US: China raising tensions in South China Sea

  • 19/02/2016
Chinese activity in the region has the US on edge (file, Reuters)
Chinese activity in the region has the US on edge (file, Reuters)

By David Brunnstrom and Ben Blanchard

The US has accused China of raising tensions in the South China Sea by its apparent deployment of surface-to-air missiles on a disputed island.

US State Department spokesman John Kirby said commercial satellite imagery suggested "very recent" placement of missiles on Woody Island in the Paracel island chain that went against China's pledge not to militarise the South China Sea.

"The Chinese have said one thing, and yet appear to be doing another," Kirby told a regular news briefing on Thursday (local time).

"We see no indication that ... this militarisation effort, has stopped. And it's doing nothing ... to make the situation there more stable and more secure. In fact, it's having quite the opposite effect."
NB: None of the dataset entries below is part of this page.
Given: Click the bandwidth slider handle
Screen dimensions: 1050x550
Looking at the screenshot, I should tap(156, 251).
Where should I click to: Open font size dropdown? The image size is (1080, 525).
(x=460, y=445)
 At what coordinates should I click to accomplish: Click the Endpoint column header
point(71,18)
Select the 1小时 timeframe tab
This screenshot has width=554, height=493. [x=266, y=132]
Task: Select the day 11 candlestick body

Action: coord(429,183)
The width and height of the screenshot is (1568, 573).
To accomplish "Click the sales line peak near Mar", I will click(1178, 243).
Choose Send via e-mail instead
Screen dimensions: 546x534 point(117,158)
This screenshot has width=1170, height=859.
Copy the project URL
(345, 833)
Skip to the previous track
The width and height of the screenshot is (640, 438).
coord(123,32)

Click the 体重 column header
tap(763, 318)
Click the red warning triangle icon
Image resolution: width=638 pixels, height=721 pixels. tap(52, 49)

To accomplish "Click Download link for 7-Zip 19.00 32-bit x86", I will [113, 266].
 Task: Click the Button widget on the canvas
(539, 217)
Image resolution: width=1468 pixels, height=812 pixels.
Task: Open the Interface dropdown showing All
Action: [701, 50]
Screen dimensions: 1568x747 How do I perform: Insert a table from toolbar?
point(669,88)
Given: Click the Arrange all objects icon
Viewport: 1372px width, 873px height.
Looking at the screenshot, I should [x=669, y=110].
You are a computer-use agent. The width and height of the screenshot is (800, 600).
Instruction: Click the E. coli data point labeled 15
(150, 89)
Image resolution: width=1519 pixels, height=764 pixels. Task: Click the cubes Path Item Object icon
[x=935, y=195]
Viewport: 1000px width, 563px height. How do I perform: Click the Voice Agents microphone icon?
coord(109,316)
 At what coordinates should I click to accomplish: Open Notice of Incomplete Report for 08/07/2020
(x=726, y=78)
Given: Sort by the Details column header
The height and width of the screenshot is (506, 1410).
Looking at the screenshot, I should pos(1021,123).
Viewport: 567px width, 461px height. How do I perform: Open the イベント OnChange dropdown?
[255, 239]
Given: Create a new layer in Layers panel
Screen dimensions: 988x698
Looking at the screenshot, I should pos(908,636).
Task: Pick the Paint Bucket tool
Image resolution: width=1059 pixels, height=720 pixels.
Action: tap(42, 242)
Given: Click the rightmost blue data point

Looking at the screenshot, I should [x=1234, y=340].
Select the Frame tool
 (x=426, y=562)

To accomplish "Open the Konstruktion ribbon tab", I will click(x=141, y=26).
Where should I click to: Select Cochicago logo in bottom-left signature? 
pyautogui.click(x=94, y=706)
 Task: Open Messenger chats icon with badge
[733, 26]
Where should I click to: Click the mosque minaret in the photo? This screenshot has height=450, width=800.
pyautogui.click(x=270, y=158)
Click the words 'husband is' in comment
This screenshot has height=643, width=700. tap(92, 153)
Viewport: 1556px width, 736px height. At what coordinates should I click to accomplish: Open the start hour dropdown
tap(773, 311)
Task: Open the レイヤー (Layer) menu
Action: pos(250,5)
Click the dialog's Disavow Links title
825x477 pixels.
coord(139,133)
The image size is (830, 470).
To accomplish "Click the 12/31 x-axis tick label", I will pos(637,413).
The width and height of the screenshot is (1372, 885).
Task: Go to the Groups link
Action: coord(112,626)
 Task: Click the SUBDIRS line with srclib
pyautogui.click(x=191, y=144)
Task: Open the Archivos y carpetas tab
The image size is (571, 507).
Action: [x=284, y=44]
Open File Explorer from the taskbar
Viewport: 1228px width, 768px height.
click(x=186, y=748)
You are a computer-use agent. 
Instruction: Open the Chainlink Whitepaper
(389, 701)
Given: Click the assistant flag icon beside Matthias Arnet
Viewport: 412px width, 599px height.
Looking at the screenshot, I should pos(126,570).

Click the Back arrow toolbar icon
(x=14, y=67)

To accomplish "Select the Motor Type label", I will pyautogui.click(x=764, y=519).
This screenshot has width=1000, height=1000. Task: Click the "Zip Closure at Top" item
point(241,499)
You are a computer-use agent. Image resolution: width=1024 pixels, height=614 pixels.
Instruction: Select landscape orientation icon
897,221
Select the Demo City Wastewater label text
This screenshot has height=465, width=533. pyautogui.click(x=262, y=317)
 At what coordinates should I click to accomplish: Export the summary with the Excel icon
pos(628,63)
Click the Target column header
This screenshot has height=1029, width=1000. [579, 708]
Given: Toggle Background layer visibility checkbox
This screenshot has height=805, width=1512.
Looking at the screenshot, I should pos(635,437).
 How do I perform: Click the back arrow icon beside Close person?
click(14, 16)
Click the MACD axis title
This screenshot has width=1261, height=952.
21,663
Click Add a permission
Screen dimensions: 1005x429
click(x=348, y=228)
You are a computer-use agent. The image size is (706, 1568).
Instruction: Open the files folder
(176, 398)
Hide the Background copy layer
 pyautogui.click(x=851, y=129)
On Wednesday, US Secretary of State John Kerry said the US would have "very serious" talks with China about militarisation of the South China Sea.

China has offered little specific response to the missile deployment reports, which first appeared on Fox News on Tuesday, but has accused Western media of "hyping up" the story and said China had a legitimate right to military facilities on territory it views as its own.

China claims most of the South China Sea, through which more than US$5 trillion in global trade passes every year.

Vietnam, Malaysia, Brunei, the Philippines and Taiwan have rival claims.

Australian Foreign Minister Julie Bishop, the first senior Western official to visit China since the reports appeared, said she raised the issue of the South China Sea's militarisation in talks in Beijing on Thursday.

She told reporters after meeting China's top diplomat, State Councillor Yang Jiechi, that China had "challenged" the deployment report but had neither denied nor admitted that the missiles were there.

"So until such time as we have a clear picture of it, of course it's a matter of concern," she said.

Bishop referred to comments by Chinese President Xi Jinping in Washington last year that China did not intend to militarise islands in the South China Sea, and added: "We certainly hold China to that and that's been reiterated to me."